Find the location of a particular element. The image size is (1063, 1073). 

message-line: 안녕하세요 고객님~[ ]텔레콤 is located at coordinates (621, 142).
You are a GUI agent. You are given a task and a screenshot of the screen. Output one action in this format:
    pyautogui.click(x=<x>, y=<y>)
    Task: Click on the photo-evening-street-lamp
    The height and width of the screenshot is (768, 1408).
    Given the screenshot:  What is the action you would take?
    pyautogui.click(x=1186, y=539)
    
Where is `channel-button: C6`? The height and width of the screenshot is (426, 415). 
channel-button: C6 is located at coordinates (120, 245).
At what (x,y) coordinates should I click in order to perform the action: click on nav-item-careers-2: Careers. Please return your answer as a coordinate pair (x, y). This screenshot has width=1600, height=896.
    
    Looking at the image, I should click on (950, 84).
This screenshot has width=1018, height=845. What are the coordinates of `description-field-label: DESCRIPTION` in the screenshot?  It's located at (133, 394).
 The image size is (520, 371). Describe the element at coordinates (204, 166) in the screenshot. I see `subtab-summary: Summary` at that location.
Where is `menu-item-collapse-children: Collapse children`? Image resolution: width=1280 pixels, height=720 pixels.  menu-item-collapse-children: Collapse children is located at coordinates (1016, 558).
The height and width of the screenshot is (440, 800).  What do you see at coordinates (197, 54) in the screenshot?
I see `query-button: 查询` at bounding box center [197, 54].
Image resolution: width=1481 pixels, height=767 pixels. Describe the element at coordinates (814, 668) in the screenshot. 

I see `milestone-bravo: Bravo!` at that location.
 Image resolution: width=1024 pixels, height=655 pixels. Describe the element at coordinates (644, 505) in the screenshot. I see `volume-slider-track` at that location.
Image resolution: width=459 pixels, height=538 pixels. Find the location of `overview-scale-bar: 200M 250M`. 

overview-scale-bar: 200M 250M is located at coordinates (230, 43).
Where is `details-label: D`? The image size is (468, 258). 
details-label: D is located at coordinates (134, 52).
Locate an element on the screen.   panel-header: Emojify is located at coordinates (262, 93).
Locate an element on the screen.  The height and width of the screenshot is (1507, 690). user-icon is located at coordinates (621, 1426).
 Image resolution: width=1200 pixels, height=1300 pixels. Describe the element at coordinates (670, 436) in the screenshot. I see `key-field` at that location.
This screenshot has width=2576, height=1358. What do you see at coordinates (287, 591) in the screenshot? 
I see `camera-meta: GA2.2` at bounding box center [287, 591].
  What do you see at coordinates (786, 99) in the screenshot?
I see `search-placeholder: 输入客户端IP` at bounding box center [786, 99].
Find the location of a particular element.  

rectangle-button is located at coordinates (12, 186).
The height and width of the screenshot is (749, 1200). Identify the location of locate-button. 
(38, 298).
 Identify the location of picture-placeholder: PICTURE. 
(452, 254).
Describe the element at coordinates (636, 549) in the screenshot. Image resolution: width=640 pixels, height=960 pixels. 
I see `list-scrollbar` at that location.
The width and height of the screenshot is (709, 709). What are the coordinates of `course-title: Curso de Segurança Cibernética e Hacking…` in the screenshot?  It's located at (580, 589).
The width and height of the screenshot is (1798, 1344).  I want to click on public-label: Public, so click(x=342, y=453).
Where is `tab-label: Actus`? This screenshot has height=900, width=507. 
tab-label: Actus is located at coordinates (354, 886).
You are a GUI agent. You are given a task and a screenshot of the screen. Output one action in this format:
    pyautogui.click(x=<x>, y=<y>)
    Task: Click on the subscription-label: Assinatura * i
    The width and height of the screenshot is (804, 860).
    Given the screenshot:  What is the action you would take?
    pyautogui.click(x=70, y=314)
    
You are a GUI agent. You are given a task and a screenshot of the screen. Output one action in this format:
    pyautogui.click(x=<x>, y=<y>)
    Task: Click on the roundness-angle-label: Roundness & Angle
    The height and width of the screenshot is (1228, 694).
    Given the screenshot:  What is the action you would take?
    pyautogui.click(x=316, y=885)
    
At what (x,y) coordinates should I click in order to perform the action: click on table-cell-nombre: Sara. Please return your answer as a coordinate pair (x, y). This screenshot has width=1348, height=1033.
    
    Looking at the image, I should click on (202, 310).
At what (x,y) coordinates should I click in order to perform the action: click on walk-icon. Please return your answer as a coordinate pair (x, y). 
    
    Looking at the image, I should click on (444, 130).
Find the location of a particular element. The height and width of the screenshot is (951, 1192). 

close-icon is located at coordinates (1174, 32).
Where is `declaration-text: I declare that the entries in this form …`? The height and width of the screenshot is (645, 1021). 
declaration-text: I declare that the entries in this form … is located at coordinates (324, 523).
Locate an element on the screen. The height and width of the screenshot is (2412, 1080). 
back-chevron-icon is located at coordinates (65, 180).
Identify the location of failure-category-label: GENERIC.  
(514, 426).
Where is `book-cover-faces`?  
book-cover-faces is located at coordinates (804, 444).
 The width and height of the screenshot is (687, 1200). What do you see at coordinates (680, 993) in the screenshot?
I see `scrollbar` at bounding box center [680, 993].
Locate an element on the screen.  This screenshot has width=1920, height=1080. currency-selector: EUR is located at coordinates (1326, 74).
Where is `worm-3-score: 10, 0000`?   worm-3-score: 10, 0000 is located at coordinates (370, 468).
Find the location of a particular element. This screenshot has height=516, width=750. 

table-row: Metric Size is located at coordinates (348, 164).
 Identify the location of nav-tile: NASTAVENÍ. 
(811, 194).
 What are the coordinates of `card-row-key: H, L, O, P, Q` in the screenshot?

------------------------------------

__To-do item__: Copy out every line of the rows above that contains the word "overview".

__Answer__:
Image resolution: width=459 pixels, height=538 pixels. Find the location of `overview-scale-bar: 200M 250M`. 
overview-scale-bar: 200M 250M is located at coordinates (230, 43).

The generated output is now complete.